• _SHORT TASK A_
According to the ModelAdapter excerpt, how many latent frames make up the training horizon for CogVideoX 5B?
• _SHORT TASK B_
Reproduce, word for word, the section of the ModelAdapter excerpt that begins with the words containing "C. Position encoding" and ends with "a separate linear.".

• _EXCERPT TO READ_
..........

The ModelAdapter ABC groups methods into 4 families.

A. Geometry (3 methods)

def patches_per_frame(self, height: int, width: int, pipe: Any) -> int:
    """Spatial tokens per latent frame after VAE + patchify."""
    # For 480x832, VAE factor 8, patch size 2:
    # (480 / 8 / 2) * (832 / 8 / 2) = 1560
    ...

def latent_frames(self, num_frames: int, pipe: Any) -> int:
    """(num_frames - 1) // vae_temporal + 1. Wan/HV use 4."""
    ...

def reference_latent_frames(self, pipe: Any) -> int:
    """Training horizon in latent frames. CRITICAL — anchors the auto scheduler.
    Wan 1.3B/14B = 21, HunyuanVideo 1.5 = 33, CogVideoX 5B = 13."""
    ...

B. QKV extraction (3 methods)

def extract_qkv(self, attn, hidden, encoder) -> tuple[Tensor, Tensor, Tensor]:
    """Return Q, K, V for the joint sequence. Single-stream: concat text+video
    before projection. Dual-stream: each modality has its own linear."""
    ...

def extract_cross_attn_kv(self, attn, encoder) -> Optional[tuple[Tensor, Tensor]]:
    """Return (K, V) for an I2V-style image-conditioned cross-attention, or None."""
    ...

def split_encoder_for_cross_attn(self, attn, encoder) -> tuple[Tensor, Optional[Tensor]]:
    """For dual-modal encoders that split text vs image tokens."""
    ...

C. Position encoding + output (2 methods)

def apply_rotary(self, q, k, rotary_emb, local_seq, rank, world) -> tuple[Tensor, Tensor]:
    """Apply RoPE. Wan uses 1D RoPE; HunyuanVideo uses 3D (cos, sin) tuples."""
    ...

def output_projection(self, attn, hidden, query_dtype) -> Tensor:
    """Final linear (and any layernorm) after attention."""
    ...

D. Dual-stream + integration (3 methods)

def extract_encoder_qkv(self, attn, encoder) -> Optional[tuple[Tensor, Tensor, Tensor]]:
    """Dual-stream models project encoder Q/K/V through a separate linear.
    Return None for single-stream."""
    ...

def format_output(self, attn, hidden, encoder_output, encoder_seq_len, dtype):
    """Single-stream: return a tensor. Dual-stream: return (hidden, encoder) tuple."""
    ...

def cross_attention(self, attn, query, encoder_image, backend) -> Optional[Tensor]:
    """I2V cross-attention call, or None."""
    ...

E. Pipeline integration (3 methods)

def install_processor(self, pipe, processor) -> int:
    """Walk the transformer, replace each self-attention's processor with
    `DistributedLVSAProcessor`. Return number of blocks installed on."""
    ...

def setup_context_parallel(self, transformer, world) -> None:
    """Attach a CP plan (which dim to split, gather strategy)."""
    ...

..........

• _MATERIAL PROVIDED_
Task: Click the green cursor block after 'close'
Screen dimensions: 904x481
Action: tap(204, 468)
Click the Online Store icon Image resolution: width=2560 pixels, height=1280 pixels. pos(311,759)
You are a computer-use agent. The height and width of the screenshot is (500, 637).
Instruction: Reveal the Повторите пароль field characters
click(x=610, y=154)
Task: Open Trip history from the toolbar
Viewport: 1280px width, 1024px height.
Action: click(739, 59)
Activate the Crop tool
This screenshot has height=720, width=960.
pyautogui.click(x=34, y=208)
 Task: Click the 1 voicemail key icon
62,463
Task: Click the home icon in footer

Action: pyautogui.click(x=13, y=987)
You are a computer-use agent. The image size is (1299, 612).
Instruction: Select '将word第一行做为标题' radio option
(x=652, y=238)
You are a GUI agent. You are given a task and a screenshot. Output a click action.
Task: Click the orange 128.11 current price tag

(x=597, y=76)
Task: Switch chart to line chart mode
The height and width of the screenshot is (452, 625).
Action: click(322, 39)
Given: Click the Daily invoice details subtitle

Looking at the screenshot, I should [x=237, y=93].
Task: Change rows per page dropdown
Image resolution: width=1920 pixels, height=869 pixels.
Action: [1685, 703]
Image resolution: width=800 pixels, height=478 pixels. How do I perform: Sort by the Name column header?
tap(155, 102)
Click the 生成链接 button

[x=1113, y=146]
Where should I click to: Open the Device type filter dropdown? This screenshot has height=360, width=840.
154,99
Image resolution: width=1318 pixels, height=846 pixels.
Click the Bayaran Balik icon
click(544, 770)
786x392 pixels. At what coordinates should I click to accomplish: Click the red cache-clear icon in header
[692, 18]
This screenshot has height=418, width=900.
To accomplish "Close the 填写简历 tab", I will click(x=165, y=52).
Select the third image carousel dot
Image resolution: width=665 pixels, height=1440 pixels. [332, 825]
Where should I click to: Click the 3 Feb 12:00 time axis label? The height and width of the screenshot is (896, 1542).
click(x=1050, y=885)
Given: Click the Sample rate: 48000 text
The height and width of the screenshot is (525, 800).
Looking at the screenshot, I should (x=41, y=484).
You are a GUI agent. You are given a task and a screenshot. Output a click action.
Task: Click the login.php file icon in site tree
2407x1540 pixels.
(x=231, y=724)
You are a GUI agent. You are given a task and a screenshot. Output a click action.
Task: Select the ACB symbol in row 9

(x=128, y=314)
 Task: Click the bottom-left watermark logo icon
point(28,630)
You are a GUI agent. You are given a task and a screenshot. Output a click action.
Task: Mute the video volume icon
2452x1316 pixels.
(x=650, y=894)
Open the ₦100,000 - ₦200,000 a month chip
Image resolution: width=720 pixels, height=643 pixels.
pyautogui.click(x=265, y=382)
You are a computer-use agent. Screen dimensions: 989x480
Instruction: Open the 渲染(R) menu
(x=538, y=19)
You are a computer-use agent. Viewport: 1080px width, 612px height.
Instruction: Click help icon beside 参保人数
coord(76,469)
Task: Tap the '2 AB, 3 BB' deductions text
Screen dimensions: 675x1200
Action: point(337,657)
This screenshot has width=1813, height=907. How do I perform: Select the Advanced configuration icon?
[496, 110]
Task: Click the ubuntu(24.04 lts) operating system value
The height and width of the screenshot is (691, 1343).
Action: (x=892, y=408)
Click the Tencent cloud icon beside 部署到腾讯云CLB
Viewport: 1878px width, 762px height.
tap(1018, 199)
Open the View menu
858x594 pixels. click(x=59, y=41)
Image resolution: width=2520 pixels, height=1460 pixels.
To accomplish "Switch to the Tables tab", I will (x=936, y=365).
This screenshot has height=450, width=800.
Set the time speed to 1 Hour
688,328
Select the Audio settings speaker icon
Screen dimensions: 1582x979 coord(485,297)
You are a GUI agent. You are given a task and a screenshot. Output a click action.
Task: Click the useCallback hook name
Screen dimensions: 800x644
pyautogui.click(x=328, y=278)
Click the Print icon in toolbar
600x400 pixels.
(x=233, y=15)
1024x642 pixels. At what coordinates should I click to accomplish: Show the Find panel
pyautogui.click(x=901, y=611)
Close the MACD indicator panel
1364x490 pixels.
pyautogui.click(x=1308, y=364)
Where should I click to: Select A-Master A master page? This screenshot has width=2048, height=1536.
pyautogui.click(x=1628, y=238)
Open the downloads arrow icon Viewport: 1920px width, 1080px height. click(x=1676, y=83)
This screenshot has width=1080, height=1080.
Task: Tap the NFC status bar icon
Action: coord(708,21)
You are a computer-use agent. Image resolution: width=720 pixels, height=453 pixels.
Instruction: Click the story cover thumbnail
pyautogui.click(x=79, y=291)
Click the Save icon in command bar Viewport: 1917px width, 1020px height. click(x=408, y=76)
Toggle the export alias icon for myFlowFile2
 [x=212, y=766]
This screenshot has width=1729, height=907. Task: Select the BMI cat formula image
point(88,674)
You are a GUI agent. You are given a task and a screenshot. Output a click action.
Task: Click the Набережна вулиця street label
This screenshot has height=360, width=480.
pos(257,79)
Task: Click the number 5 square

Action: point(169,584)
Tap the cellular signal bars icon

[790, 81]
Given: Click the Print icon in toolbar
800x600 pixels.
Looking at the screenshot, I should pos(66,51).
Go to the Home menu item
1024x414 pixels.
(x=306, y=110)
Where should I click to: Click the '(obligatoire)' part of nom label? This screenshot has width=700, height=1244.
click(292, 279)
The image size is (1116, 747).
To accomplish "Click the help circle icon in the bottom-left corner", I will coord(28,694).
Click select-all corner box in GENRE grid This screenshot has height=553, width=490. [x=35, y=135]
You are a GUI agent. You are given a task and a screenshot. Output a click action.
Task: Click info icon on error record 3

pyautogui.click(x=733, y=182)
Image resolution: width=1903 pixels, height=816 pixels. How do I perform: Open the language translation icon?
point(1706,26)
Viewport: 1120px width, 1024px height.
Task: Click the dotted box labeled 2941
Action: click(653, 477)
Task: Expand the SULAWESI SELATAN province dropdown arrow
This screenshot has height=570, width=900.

..........

• _FULL RESPONSE A_
13 latent frames.

• _FULL RESPONSE B_
C. Position encoding + output (2 methods)

def apply_rotary(self, q, k, rotary_emb, local_seq, rank, world) -> tuple[Tensor, Tensor]:
    """Apply RoPE. Wan uses 1D RoPE; HunyuanVideo uses 3D (cos, sin) tuples."""
    ...

def output_projection(self, attn, hidden, query_dtype) -> Tensor:
    """Final linear (and any layernorm) after attention."""
    ...

D. Dual-stream + integration (3 methods)

def extract_encoder_qkv(self, attn, encoder) -> Optional[tuple[Tensor, Tensor, Tensor]]:
    """Dual-stream models project encoder Q/K/V through a separate linear.